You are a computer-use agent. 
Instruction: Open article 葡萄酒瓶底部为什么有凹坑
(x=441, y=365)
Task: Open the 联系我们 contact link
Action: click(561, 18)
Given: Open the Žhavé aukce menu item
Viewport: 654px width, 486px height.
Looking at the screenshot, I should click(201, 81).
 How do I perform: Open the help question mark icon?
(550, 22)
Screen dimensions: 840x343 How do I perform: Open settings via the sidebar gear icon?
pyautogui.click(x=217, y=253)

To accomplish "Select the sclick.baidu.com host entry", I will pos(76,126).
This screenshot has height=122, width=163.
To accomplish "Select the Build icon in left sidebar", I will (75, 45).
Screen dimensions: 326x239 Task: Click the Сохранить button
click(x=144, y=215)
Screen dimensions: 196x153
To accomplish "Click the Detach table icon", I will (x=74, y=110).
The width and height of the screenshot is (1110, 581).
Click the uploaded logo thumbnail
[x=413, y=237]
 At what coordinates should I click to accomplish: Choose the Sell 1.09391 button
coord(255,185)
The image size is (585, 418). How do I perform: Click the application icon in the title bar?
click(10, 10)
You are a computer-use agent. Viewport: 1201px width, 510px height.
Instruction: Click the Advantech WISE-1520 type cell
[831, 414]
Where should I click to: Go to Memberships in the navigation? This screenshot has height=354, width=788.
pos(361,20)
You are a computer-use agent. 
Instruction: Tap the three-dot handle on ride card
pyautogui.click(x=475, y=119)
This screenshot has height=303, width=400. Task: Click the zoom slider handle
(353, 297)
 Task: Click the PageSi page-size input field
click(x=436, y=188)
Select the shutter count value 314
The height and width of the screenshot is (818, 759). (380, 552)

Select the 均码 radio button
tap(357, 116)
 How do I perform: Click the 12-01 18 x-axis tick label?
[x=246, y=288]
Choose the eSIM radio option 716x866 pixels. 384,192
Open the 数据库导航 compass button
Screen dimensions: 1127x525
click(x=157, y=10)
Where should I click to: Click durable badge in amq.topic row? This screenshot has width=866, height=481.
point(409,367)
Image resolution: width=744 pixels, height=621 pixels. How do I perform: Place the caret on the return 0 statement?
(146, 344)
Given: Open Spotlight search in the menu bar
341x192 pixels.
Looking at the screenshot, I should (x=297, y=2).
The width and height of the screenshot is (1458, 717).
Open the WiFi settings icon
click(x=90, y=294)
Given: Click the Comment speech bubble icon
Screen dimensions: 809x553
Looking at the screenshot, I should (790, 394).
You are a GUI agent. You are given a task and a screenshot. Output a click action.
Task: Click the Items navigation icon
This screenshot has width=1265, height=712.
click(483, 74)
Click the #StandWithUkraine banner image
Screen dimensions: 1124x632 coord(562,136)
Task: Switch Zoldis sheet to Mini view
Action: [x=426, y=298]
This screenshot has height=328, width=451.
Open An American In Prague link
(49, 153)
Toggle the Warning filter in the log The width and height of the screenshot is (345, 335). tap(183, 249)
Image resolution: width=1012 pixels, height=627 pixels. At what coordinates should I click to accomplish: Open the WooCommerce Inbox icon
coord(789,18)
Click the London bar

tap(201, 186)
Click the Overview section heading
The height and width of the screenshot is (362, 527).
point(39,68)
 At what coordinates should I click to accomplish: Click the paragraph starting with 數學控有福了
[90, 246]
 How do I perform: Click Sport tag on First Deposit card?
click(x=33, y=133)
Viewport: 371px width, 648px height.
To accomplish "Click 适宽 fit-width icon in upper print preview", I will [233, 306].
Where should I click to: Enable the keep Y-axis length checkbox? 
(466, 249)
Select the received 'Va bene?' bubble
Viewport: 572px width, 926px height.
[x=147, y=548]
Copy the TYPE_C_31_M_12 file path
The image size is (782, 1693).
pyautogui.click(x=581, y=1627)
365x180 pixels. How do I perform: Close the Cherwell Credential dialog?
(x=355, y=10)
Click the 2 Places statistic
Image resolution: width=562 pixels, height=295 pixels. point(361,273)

#### About this exercise:
You are asked to transcribe all of the data above exactly.

#### Answer space:
You are a computer-use agent. 
Instruction: Open article 葡萄酒瓶底部为什么有凹坑
(x=441, y=365)
Task: Open the 联系我们 contact link
Action: click(561, 18)
Given: Open the Žhavé aukce menu item
Viewport: 654px width, 486px height.
Looking at the screenshot, I should click(201, 81).
 How do I perform: Open the help question mark icon?
(550, 22)
Screen dimensions: 840x343 How do I perform: Open settings via the sidebar gear icon?
pyautogui.click(x=217, y=253)

To accomplish "Select the sclick.baidu.com host entry", I will pos(76,126).
This screenshot has height=122, width=163.
To accomplish "Select the Build icon in left sidebar", I will (75, 45).
Screen dimensions: 326x239 Task: Click the Сохранить button
click(x=144, y=215)
Screen dimensions: 196x153
To accomplish "Click the Detach table icon", I will (x=74, y=110).
The width and height of the screenshot is (1110, 581).
Click the uploaded logo thumbnail
[x=413, y=237]
 At what coordinates should I click to accomplish: Choose the Sell 1.09391 button
coord(255,185)
The image size is (585, 418). How do I perform: Click the application icon in the title bar?
click(10, 10)
You are a computer-use agent. Viewport: 1201px width, 510px height.
Instruction: Click the Advantech WISE-1520 type cell
[831, 414]
Where should I click to: Go to Memberships in the navigation? This screenshot has height=354, width=788.
pos(361,20)
You are a computer-use agent. 
Instruction: Tap the three-dot handle on ride card
pyautogui.click(x=475, y=119)
This screenshot has height=303, width=400. Task: Click the zoom slider handle
(353, 297)
 Task: Click the PageSi page-size input field
click(x=436, y=188)
Select the shutter count value 314
The height and width of the screenshot is (818, 759). (380, 552)

Select the 均码 radio button
tap(357, 116)
 How do I perform: Click the 12-01 18 x-axis tick label?
[x=246, y=288]
Choose the eSIM radio option 716x866 pixels. 384,192
Open the 数据库导航 compass button
Screen dimensions: 1127x525
click(x=157, y=10)
Where should I click to: Click durable badge in amq.topic row? This screenshot has width=866, height=481.
point(409,367)
Image resolution: width=744 pixels, height=621 pixels. How do I perform: Place the caret on the return 0 statement?
(146, 344)
Given: Open Spotlight search in the menu bar
341x192 pixels.
Looking at the screenshot, I should (x=297, y=2).
The width and height of the screenshot is (1458, 717).
Open the WiFi settings icon
click(x=90, y=294)
Given: Click the Comment speech bubble icon
Screen dimensions: 809x553
Looking at the screenshot, I should (790, 394).
You are a GUI agent. You are given a task and a screenshot. Output a click action.
Task: Click the Items navigation icon
This screenshot has width=1265, height=712.
click(483, 74)
Click the #StandWithUkraine banner image
Screen dimensions: 1124x632 coord(562,136)
Task: Switch Zoldis sheet to Mini view
Action: [x=426, y=298]
This screenshot has height=328, width=451.
Open An American In Prague link
(49, 153)
Toggle the Warning filter in the log The width and height of the screenshot is (345, 335). tap(183, 249)
Image resolution: width=1012 pixels, height=627 pixels. At what coordinates should I click to accomplish: Open the WooCommerce Inbox icon
coord(789,18)
Click the London bar

tap(201, 186)
Click the Overview section heading
The height and width of the screenshot is (362, 527).
point(39,68)
 At what coordinates should I click to accomplish: Click the paragraph starting with 數學控有福了
[90, 246]
 How do I perform: Click Sport tag on First Deposit card?
click(x=33, y=133)
Viewport: 371px width, 648px height.
To accomplish "Click 适宽 fit-width icon in upper print preview", I will [233, 306].
Where should I click to: Enable the keep Y-axis length checkbox? 
(466, 249)
Select the received 'Va bene?' bubble
Viewport: 572px width, 926px height.
[x=147, y=548]
Copy the TYPE_C_31_M_12 file path
The image size is (782, 1693).
pyautogui.click(x=581, y=1627)
365x180 pixels. How do I perform: Close the Cherwell Credential dialog?
(x=355, y=10)
Click the 2 Places statistic
Image resolution: width=562 pixels, height=295 pixels. point(361,273)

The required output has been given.